Bu salonda bile, kadınların alımlı bir şekilde dolaştığı, erkeklerin onların gözlerinin içine, memelerine ve kalçalarına baktıkları, şarabın ve iki yüzlülüğün boğazlarına kadar battığı bir yerde bile, ölülerin aklıma girmesi garip. Bir katil olarak oldukça duygusallaştım. Jimanez bunun farkına vardığı anda atar beni bu işten. Elime tutuşturduğu Patagonya’dan yeni çıkanlar listesinin sonunda da bu çıkacak. Korktuklarını ortadan kaldırmamı isteyecek.

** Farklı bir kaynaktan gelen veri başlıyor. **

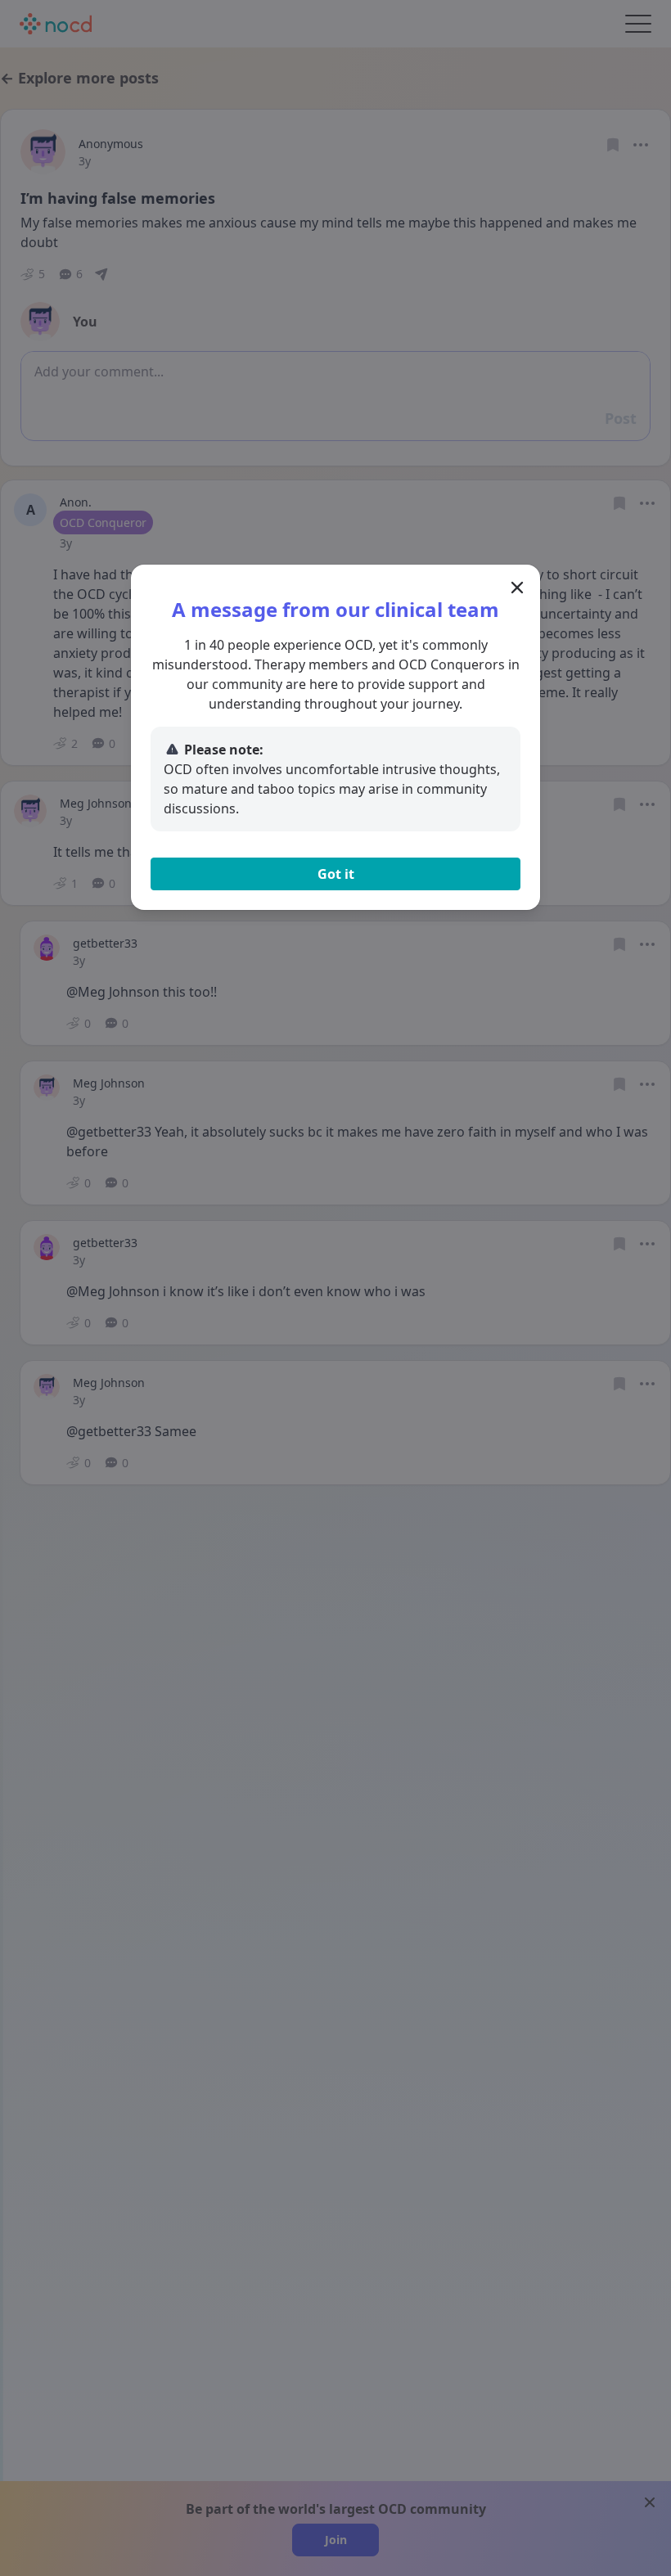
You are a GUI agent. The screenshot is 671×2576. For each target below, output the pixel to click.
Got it (335, 874)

Bir çöplükte boğazı kesilmiş, dar ve karanlık bir sokakta kurşunlanmış, fena şekilde dövülerek yüksek bir yerden atılmış cesetlerin faili meçhul dosyaları olacak bunlar. Böyle şeyleri istemiyorum artık. Bu insani bir duygudan değil korkunun yön değiştirmesinden, ben de artık iyi biliyorum ki, duygusal bir katil olarak, tehlike sınırının kenarındayım. Birkaç adım sonra ben de artık tahammül edilmeyecek kadar çok şey bildiğim için, bir yeni katilin ilk cinayeti olabilirim. Bu yüzden serbest kalanlar arasında baş düşmanın Şilili ahçının olduğunu söylemedim. Kendisi fark ederse etsin, yoksa ben şu yakışıklı, gizemli El Turco ve çevresindeki kadınlarla ilgileneyim ve erkeklerle…
LU
İkinci gördüğümde seviştik. Çok geç kaldığımızı düşündüm. İlk gece sevişmeliydik. Hırsız kız onu kollarımdan söküp götürdüğünde bunu hissetmiştim. Kollarımdan bir mecaz tabii. Tek kolumdan demeli. Diğeri rüzgarda sallanan bir et yığını sadece. Sevişmeden sonra bu yüzden çok kızgındım. Neden bu kadar geç kaldık diye. El Turco ise harikaydı. Sadece sevişme sırasında değil sonrasında da. Sevişme sonrası çıplak erkeklerden nefret ederim. Yok giysilerden bahsetmiyorum. Gerçek duyguları açığa çıkmış erkeklerden. Şehvetten arındıkları için kabuksuz ıstakoz gibidirler, her şeyleri ortada ve bol limonla ancak yenilebilir. Ve biraz tuz. El Turco ise sevmeye devam ediyordu. Herkesle böyle miydi bilmiyorum. Mesela o hırsız kızla. Alçak, orospu, fahişe, böcek sırtı, köpek tersi bir gece mi benden çaldı. Ona kızmıyorum bu onun hakkı ama sövüyorum. Sövmek de benim hakkım.